- TASK DETAILS -
Quote the listing from the line with "Task: Pick the" up to and including the line with "tap(91, 215)".

[RECORD EXTRACTS start]

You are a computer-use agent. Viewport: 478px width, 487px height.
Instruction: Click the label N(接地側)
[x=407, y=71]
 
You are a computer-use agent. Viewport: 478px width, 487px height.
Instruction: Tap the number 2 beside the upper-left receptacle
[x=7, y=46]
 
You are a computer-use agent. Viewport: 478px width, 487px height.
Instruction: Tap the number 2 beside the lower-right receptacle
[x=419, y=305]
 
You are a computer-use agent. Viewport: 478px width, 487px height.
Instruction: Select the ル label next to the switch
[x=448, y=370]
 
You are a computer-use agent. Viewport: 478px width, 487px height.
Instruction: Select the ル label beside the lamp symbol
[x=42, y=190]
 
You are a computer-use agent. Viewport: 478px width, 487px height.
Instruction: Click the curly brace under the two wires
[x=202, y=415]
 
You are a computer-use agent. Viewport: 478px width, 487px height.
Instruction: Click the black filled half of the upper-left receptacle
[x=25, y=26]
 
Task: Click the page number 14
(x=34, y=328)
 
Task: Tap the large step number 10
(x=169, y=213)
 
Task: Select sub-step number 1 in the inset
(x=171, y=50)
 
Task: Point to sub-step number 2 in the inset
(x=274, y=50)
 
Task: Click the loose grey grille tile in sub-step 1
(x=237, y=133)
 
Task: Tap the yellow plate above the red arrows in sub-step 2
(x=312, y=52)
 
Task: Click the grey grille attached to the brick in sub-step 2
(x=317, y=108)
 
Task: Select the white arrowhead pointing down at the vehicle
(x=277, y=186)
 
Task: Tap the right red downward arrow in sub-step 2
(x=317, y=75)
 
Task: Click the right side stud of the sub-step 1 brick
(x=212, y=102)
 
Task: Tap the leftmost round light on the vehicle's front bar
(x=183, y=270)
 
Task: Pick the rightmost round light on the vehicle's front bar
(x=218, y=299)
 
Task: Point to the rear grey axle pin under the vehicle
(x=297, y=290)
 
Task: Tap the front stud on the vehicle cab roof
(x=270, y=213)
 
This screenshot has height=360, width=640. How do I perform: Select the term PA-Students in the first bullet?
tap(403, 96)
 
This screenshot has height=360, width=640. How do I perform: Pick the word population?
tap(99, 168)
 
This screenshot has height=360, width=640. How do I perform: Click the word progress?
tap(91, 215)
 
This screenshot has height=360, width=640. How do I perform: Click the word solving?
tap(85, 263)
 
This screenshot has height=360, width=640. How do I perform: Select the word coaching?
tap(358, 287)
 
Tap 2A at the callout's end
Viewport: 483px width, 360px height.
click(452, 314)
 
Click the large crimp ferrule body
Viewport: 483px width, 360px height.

[RECORD EXTRACTS end]

- RESPONSE BELOW -
Task: Pick the rightmost round light on the vehicle's front bar
(x=218, y=299)
 
Task: Point to the rear grey axle pin under the vehicle
(x=297, y=290)
 
Task: Tap the front stud on the vehicle cab roof
(x=270, y=213)
 
This screenshot has height=360, width=640. How do I perform: Select the term PA-Students in the first bullet?
tap(403, 96)
 
This screenshot has height=360, width=640. How do I perform: Pick the word population?
tap(99, 168)
 
This screenshot has height=360, width=640. How do I perform: Click the word progress?
tap(91, 215)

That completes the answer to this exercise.